Stalk again gave a very interesting presentation in Toronto,
so much so that I thought it was worth sharing the highlights here. One
very provocative concept: the idea of a "two-speed" business and
supply chain world.
Global economic growth is dominated by emerging economies, as
most of us have probably heard. Stalk put some specifics to that, saying
that right now about 85% of global GDP growth is occurring in China, India
and other developing economies.
As we know too well, growth in developed economies like the US
and Western Europe ranges from slow to stagnant.
To see just how dramatic that change is, take a look at the
graphic below, which looks at the population of cities in China in 2010 and
then projections for 2020.
In 2010, there were 88 cities in China with middle-class
populations of 250,000 or more. Compare that to about 68 in North America.
Boston Consulting Group estimates that by 2020 there will be an astounding
288 such metro areas in China, while the number in North America will
actually fall to about 60. There will be more than 50 cities in China with
a population of over one million people.
And thus the "two-speed" world, one in which
business and supply chains will have to keep up with high levels of growth
in China, India, Africa and more, while simultaneously running supply
chains built for stable, much slower growth markets in developed economies.
Source: George
Stalk, Boston Consulting Group
"The supply chain that serves that [developing] world is
a lot different than the supply chains most have today," Stalk noted.
The developing economics "are growing at different rates, have much
different investment requirements, and different people requirements. A lot
of Western companies are having a hard time scaling up just to hold on to
market share," he said.
This to me becomes then a real exercise in supply chain
segmentation - and one that will be tricky to manage, especially as most
Western supply chain managers have really only dealt with the fairly slow
growth side over the last 20 years or so. I kind of compare it to running
the supply chain for a long established and now slow growth retailer, where
the focus is on reducing costs as a percent of sales and perhaps catering
to service needs for upmarket customers, versus the supply chain of a
young, fast growing chain, where the challenge is just getting product on
to the shelves fast enough and entering new markets.
All this leads to some tough decisions about whether to make,
buy or partner in terms of supply chain capabilities, Stalk noted. He said
some companies have troubling both scaling up fast enough in some markets
and managing much slower growth in others, and "how that all comes together
at the top." Some Western companies are losing market share as a
result of the inability or will to keep pace, Stalk said.
Good stuff. A two-speed world requires a two-speed supply
chain that few companies have really built.
Next, Stalk talked about increasing volatility - of almost
everything. Oil, rice, aluminum - the price charts all look about the same,
he said, providing some examples.
You may think that volatility is mostly something commodity
traders and procurement managers need to worry about, but Stalk said
"this has tremendous supply chain implications.

TASKS AND EXERCISES:
1/ Reproduce the two-speed supply chain passage word for word, everything from "Boston Consulting Group estimates" down to "in developed economies.".
2/ For each statement, say yes or no depending on whether the two-speed supply chain passage agrees, and quote the words that decide it. (a) In 2010, China had more cities with middle-class populations of 250,000 or more than North America. (b) Boston Consulting Group expects the number of such metro areas in North America to rise by 2020. (c) Stalk said about 85% of global GDP growth is occurring in China, India and other developing economies.
3/ According to the two-speed supply chain passage, which three items did Stalk name as having price charts that all look about the same?
The items after this point come from a separate source.

RAW RECORDS:
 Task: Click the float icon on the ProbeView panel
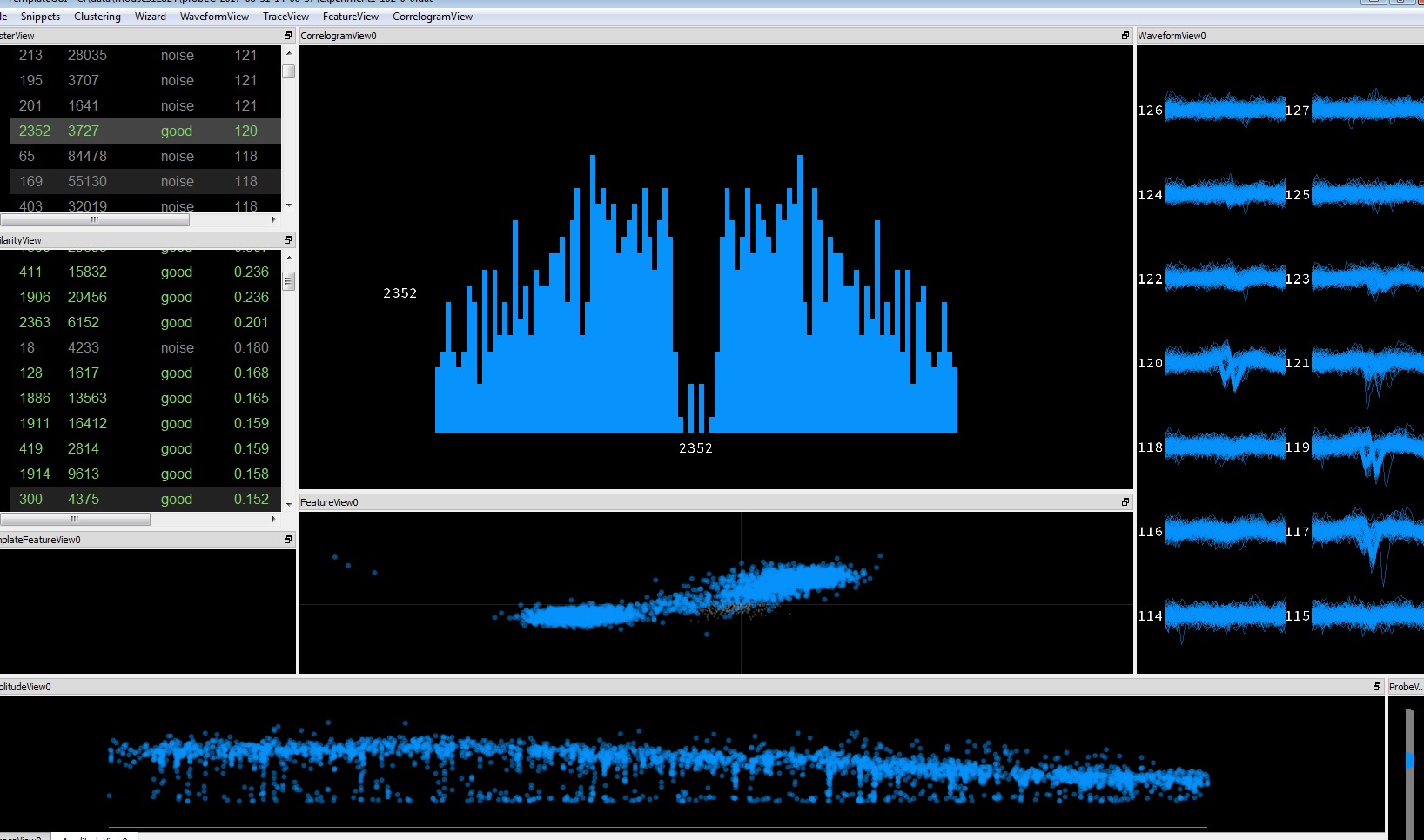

==

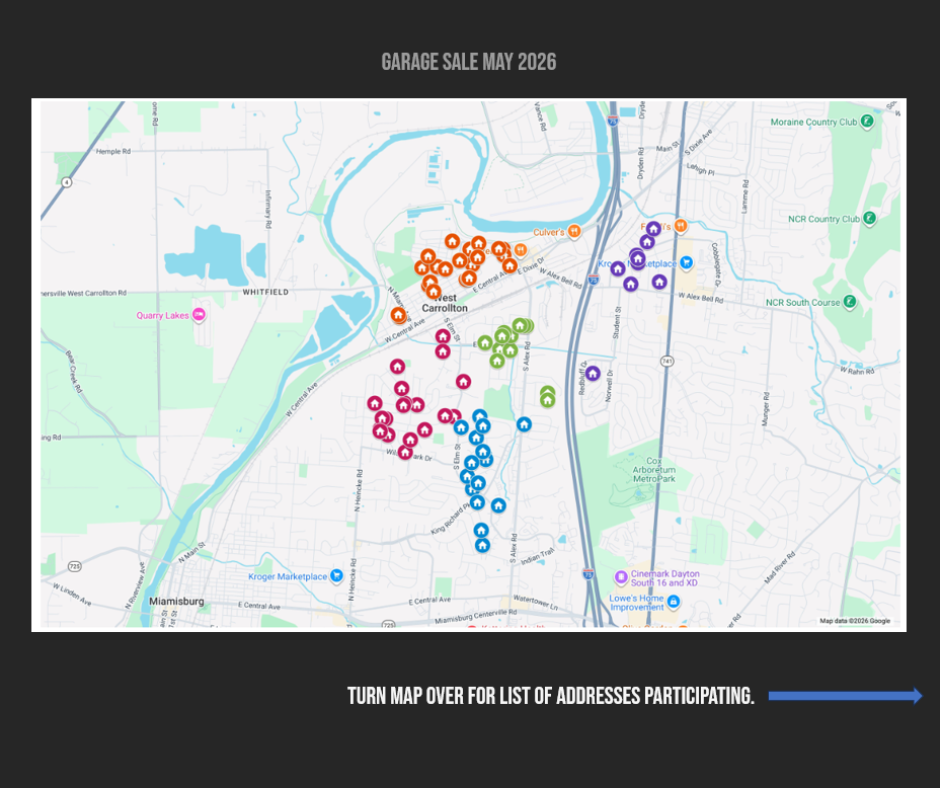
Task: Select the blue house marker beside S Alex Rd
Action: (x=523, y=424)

TASK ANSWERS:
1/
Boston Consulting Group estimates that by 2020 there will be an astounding
288 such metro areas in China, while the number in North America will
actually fall to about 60. There will be more than 50 cities in China with
a population of over one million people.
And thus the "two-speed" world, one in which
business and supply chains will have to keep up with high levels of growth
in China, India, Africa and more, while simultaneously running supply
chains built for stable, much slower growth markets in developed economies.

2/
(a) Yes: "In 2010, there were 88 cities in China with middle-class populations of 250,000 or more. Compare that to about 68 in North America."
(b) No: "while the number in North America will actually fall to about 60."
(c) Yes: "right now about 85% of global GDP growth is occurring in China, India and other developing economies."

3/ Oil, rice and aluminum.